BEGIN GIVEN TEXT

= Wreckovation =

Disparaging term for post-Vatican II renovation of Catholic cathedrals

Wreckovation is a portmanteau disparagement term used since at least 2002 to describe the style of renovations which some Catholic cathedrals, churches, and oratories have undergone since the Second Vatican Council.

==Background==
The Second Vatican Ecumenical Council, commonly known as Vatican II, saw the Catholic Church reassess its practices and doctrine in face of the modern world. Convened in 1962 by Pope John XXIII and presided over by Pope Paul VI after John XXIII's death, the council lasted until 1965, the resulting documents of which (Note: Vatican II produced a number of official documents which impacted the Church's practices worldwide. These included four constitutions, nine decrees and three declarations.) addressed, amongst other issues, the way Mass was celebrated and the architecture of churches in which it was celebrated.

To convey the notion of sacrifice, in the Tridentine Mass (the style of Mass used before Vatican II), the altar is a high altar and is prescribed to be (but is not always) ad orientem ('towards the East'), and where the priest always faces East, meaning typically the priest has his back to the people. After the Second Vatican Council, there was a movement to emphasize instead the communal meal aspect of the Mass. This was reflected in church architecture—both new construction and remodels—as replacing the high altar with a table in the middle of the sanctuary, sometimes pejoratively called, by those who oppose these architectural changes, a Cranmer table, named after the Reformationist Thomas Cranmer. This allowed the priest to walk around the table and say the Mass versus populum (facing the people). Other architectural changes would vary, such as removing kneelers, the introduction of in the round seating, lower roofs, removal of statues and sacred art, and relocating the tabernacle from the altar to a side chapel.

Following the Second Vatican Council, in the United States, much architectural change was driven by the 1977 book Environment and Art in Catholic Worship published by NCCB when then-Archbishop Bernardin was president. It extolled the "virtue of simplicity and commonness" and "a simple and attractive beauty", which represented the ideals of modern architecture. It also called for "contemporary art forms", "cloth hangings" and "banners". Although not binding, it was followed by church redesigners such as Richard S. Vosko.

END GIVEN TEXT
BEGIN INFORMATION PROVIDED

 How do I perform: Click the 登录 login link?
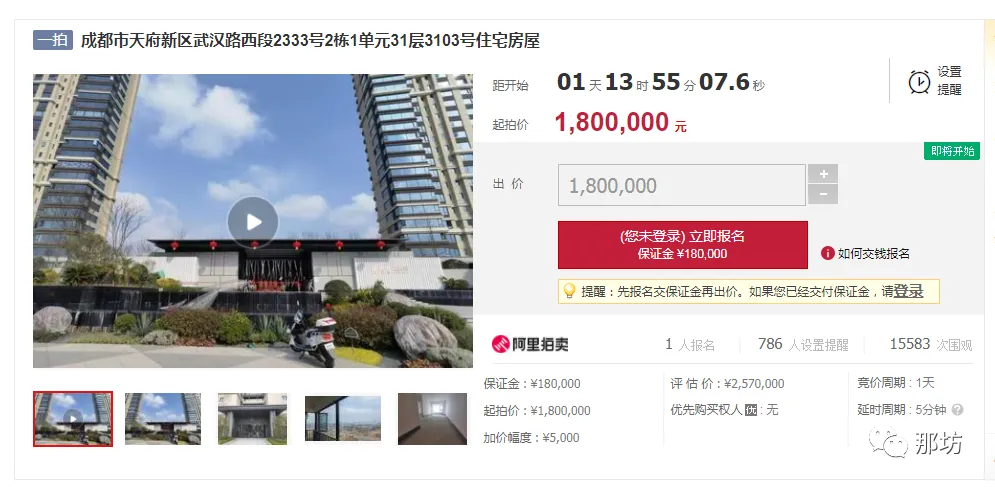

END INFORMATION PROVIDED

▶ **PROBLEM TO SOLVE**:
Continue the text on the Wreckovation renovation style from where it stops.

▶ **EXERCISE RESPONSE**:
Pope Benedict XVI believed the reforms following the Second Vatican Council went too far, and advocated for what has been called "reform of the reform", as he believed the some had gone astray from the intentions of the council, stating in his 2011 motu proprio Quaerit semper to "focus mainly on giving a fresh impetus to promoting the Sacred Liturgy in the Church, in accordance with the renewal that the Second Vatican Council desired". The following month, he supported Antonio Cañizares Llovera, Prefect of the Congregation for Divine Worship, to establish a "Liturgical Art and Sacred Music Commission", which would be responsible for evaluating both new construction and renovation projects as well as music used during the celebration of Mass to ensure that they complied with church guidelines. Pope Benedict considered the commission's task "very urgent". However, by 2016 (after the 2013 election of Pope Francis), some were still questioning what its responsibilities and authority are, and in his 2017 apostolic letter Magnum principium, Pope Francis removed some of the authority of the CDW over the liturgy.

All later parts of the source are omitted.